# Aurora, CO. WTF??



## Sooty (Nov 1, 2018)

Protesters Chain Doors Of Police Station, Locking Officers Inside For 7 Hours

Protesters Chain Doors Of Police Station, Locking Officers Inside For 7 Hours - The Police Tribune


----------



## RodneyFarva (Jan 18, 2007)

"There wasn't a rush to come in move people out," Officer Longshore said. "The officers were safe inside."
No they weren't see below.

"We wanted to give the people the ability to express their First Amendment right, to protest, peacefully assemble and make their voices heard"
There was nothing peaceful about this and last time I checked that was unlawful imprisonment and possibly kidnapping is not protected speech.

"we didn't have an immediate rush to go in and clear people out. Waiting a little bit longer, the crowd size became smaller, so we had an advantage."
Yeah wait until they start to torch the building and burn the cops alive.

Afterward, police found *full gas cans and other homemade weapons hidden in the area around the police station*, KDVR reported.


----------



## HistoryHound (Aug 30, 2008)

I don't think the words "peacefully assemble" mean what he thinks they mean.


----------



## Sooty (Nov 1, 2018)

What the HELL is wrong with these people?

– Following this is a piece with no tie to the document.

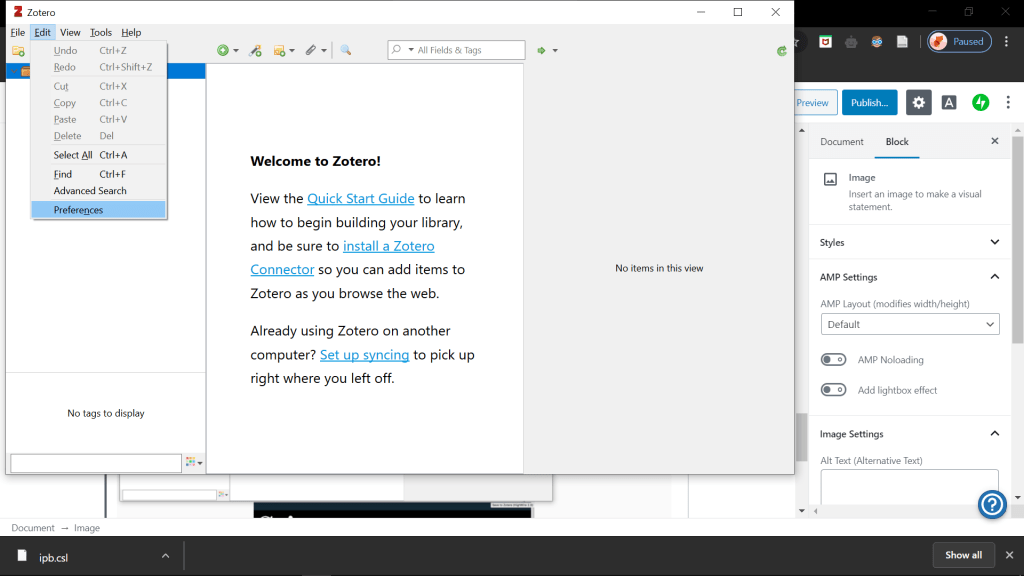This screenshot has width=1024, height=576.
Task: Click the New Collection folder icon
Action: (18, 51)
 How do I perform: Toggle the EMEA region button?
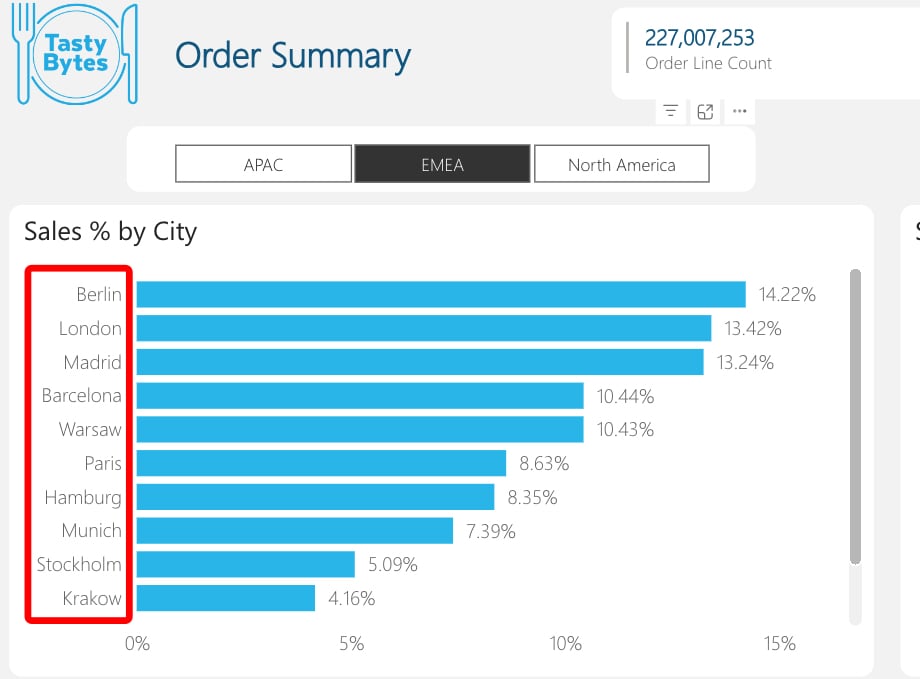[x=442, y=164]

They're playing fast and loose with officers lives.


----------



## Tailon630 (Jan 17, 2017)

Brass needs to stop conforming for these ppl and protect their officers lives


----------



## mpd61 (Aug 7, 2002)

Wow,
They folks need to relax with some of their legal cannabis. Oh damn? did she say "party for socialism and liberation"?
Guess Soros and the progressive Democrats are out there in plain sight now!


----------



## CCCSD (Jul 30, 2017)

Rounds needed to be put out. Lots of rounds.


----------



## AB7 (Feb 12, 2019)

Try this in Springfield or Worcester. Watch how quickly it ends.


----------